In late December 2019, the World Health Organization (WHO) picked up on a new report indicating that “viral pneumonia” had developed a cluster in Wuhan of China's Hubei province and began monitoring the situation. WHO tweeted about the cluster on January 4, 2021, after receiving further information from Chinese authorities. The next day, on January 5, WHO issued a Disease Outbreak News report.
The United States reported its first cases of COVID-19 on January 20, 2020. The situation was declared a public health emergency on January 31, 2020, by then-President Donald Trump. The U.S. Department of Health and Human Services (HHS) began announcing on March 30, 2020, “Operation Warp Speed” to develop a vaccine for this new, not-seen-before virus quickly.
This process, though, already had a head start. Previous incidents of SARS (2002-2004) and MERS (2014) had started the development process. In addition, both of these viruses are also coronaviruses, a family of viruses that typically attack the upper respiratory system. As such, research into these other coronaviruses laid the groundwork for the development of vaccines for COVID-19.
Using this already-gained knowledge, and with a largely-unacknowledged push from the Trump Administration, work on vaccines began in earnest immediately after the HHS announcements. Development continued through the Spring and into early Summer, with Moderna and Pfizer beginning testing on July 14 and August 12, respectively.
To assist with the human trials for the vaccines, $2.78 billion was provided by the U.S. Federal Government.
Emergency Use Authorization (EUA) was awarded to Pfizer on December 11. Moderna’s EUA followed a week later, on December 18.
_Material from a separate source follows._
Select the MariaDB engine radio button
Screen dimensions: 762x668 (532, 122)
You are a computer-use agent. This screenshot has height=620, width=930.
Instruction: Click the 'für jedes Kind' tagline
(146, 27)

Even before the March announcements, the U.S. Federal Government had been investing in the vaccine process. For the years of 2000-2019, the U.S. National Institutes of Health (NIH) had poured $17.2 billion into the development of vaccines for various coronaviruses and others. These funds were used to research vaccine technologies to prepare for the next “big event,” such as COVID-19.
Since 2016, the Biomedical Research and Development Authority (BARDA) has been appropriated hundreds of millions of dollars by Congress to develop infrastructure to develop vaccines in the event of pandemic flu quickly. While the flu is different from COVID-19, they are both caused by viruses, leading to the possible conclusion that BARDA’s preparation for a pandemic flu event could have aided in the rapid development of vaccines for COVID-19.
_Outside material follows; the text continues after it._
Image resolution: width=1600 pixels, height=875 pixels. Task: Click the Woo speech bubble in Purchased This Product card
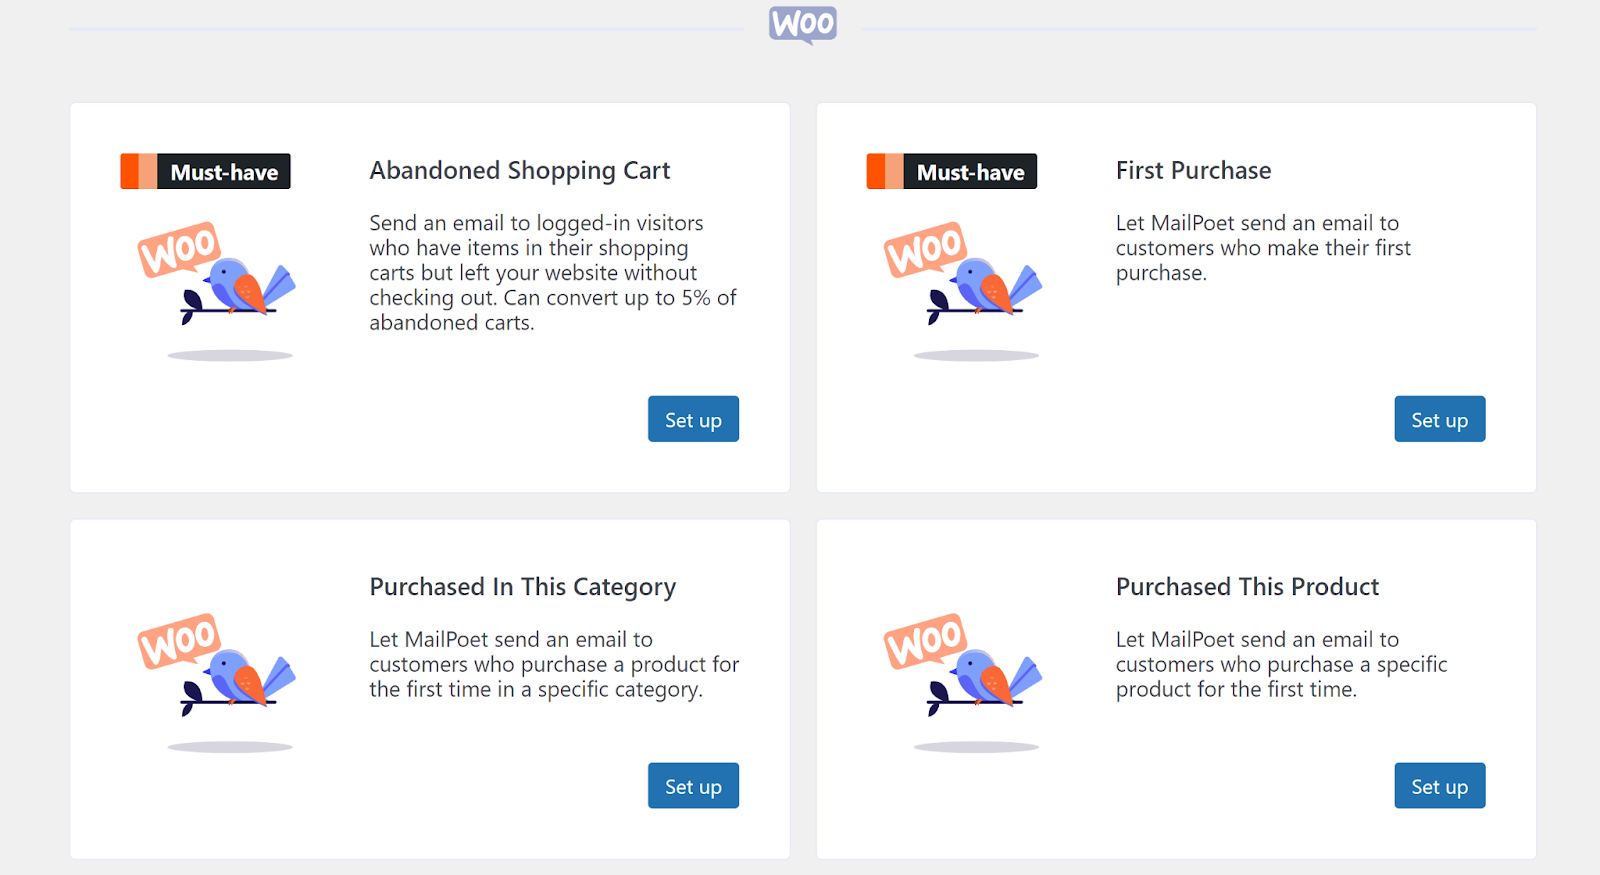(925, 640)
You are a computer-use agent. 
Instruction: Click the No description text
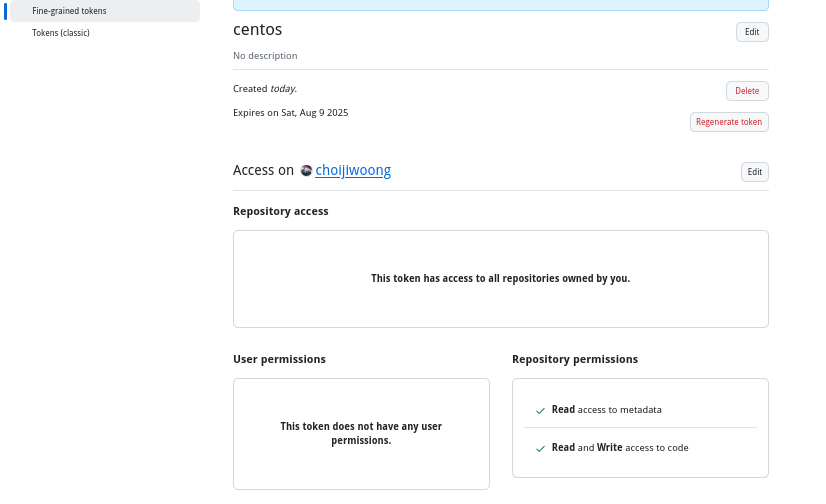pyautogui.click(x=265, y=55)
As of May 2021, the Congressional Budget Office (CBO) estimated that BARDA had already spent $19.3 billion on the development of vaccines for COVID-19 in addition to the preparations for a pandemic flu event. However, Lisa Cornish of devex.com projected that this figure could have been as high as $39.5 billion.
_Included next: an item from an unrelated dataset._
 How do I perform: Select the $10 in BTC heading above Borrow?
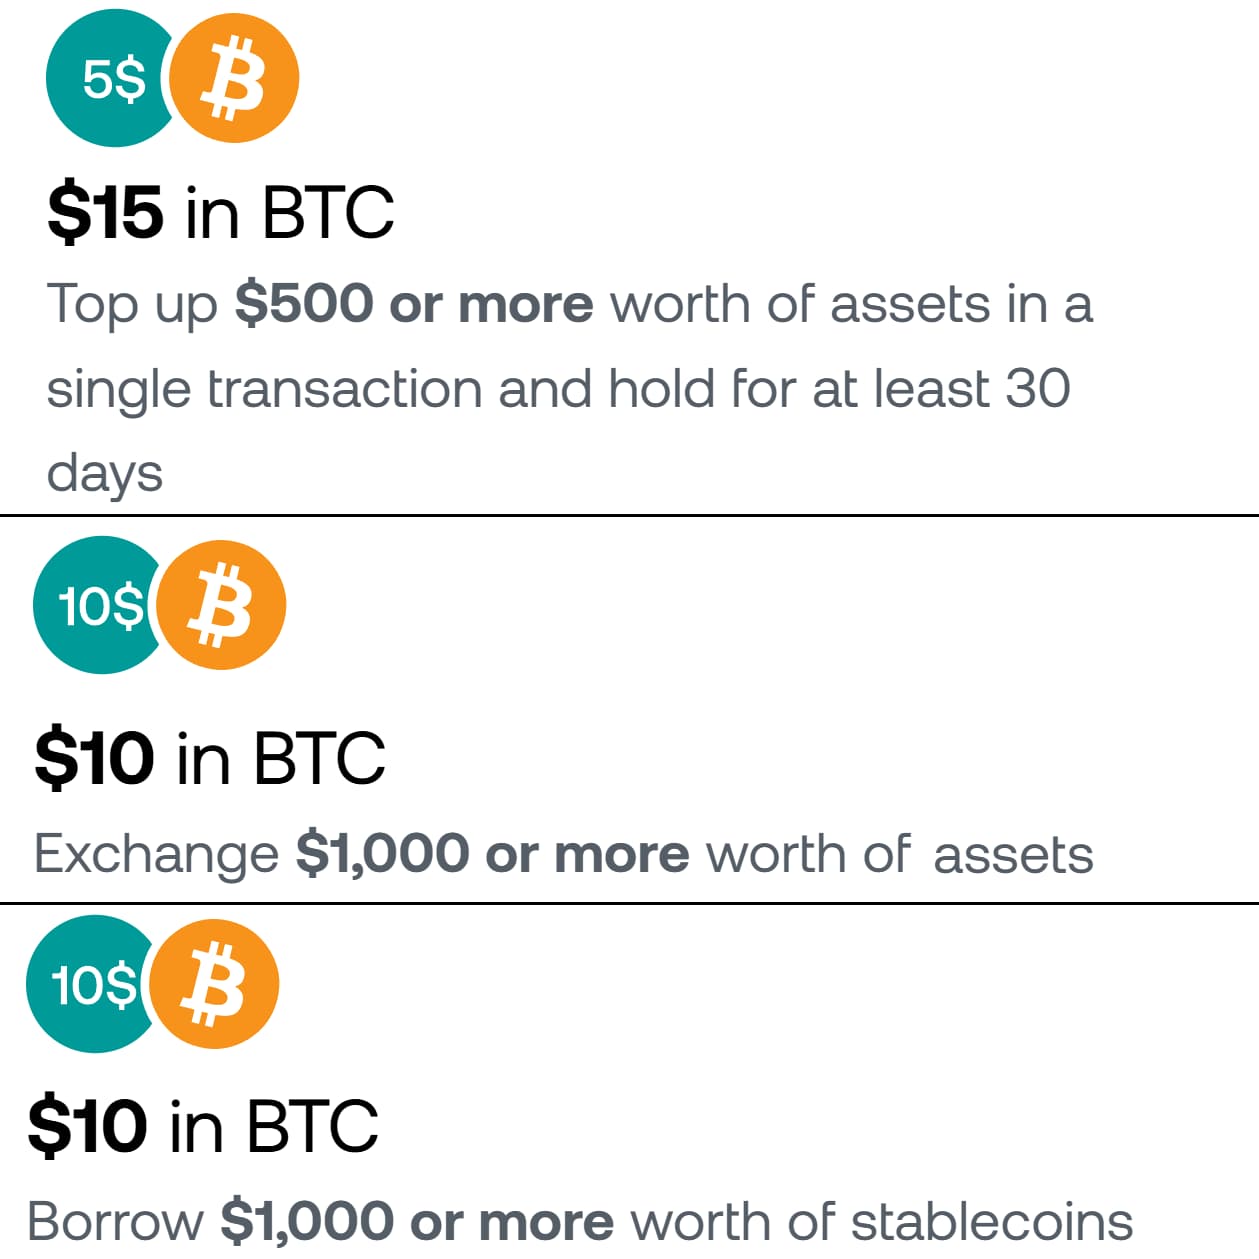203,1126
In addition to BARDA’s spending on preparation, $53 million was used to assist Moderna in developing manufacturing capacity once it appeared that its vaccine would receive approval from the U.S. Food and Drug Administration (FDA). Similarly, $100 million was provided by BARDA to assist the major vaccine manufacturers in expanding their manufacturing capacity, with an additional $3.8 billion provided to expand manufacturing capacity at contractors working for the producers.
Once EUAs were received, and disbursement was ready, agreements were signed between the U.S. Federal Government and the vaccine manufacturers to price and deliver the vaccines to the populace.
Moderna entered into an agreement that would see the U.S. Federal Government pay $1 billion for their supply, equating to $32 to $37 per full dose of two shots. Pfizer agreed to a price of $19.50 per dose, with two doses required for a full dose, to deliver the first 100 million doses and negotiate for 500 million more. Novavax negotiated a price of $16 per dose for its 100 million doses. The single-shot dose vaccination (Johnson & Johnson (J&J) negotiated $1 billion for 100 million doses or $10 per dose. Astra-Zeneca completed the field with an agreement for $4 per dose or its 300 million doses.
With an estimated 500 million initial doses needed, 82.6% of these, or just under 402 thousand, had been administered as of October 11, 2021.
The U.S. Government is “footing the cost” of vaccinating Americans and ensuring that the vaccines are available to all who want them for “no out-of-pocket” cost to the recipient. When calculating all of the government costs listed above, U.S. Taxpayers have paid out between $60 billion and $71 billion, with the potential to reach almost $81 billion, in preparation for and response to the COVID-19 virus.
With an estimated 144.3 million U.S. taxpayers, that equates to upwards of $561 per taxpayer for funding of the COVID-19 vaccines.
This cost only includes the vaccines and does not include the treatment costs resulting from persons being infected with COVID-19. As treatment costs are generally and substantially higher than the cost of vaccines, the toll on the U.S. Taxpayer for the virus, just from the direct costs of protection and treatment, likely reaches into the trillions of dollars.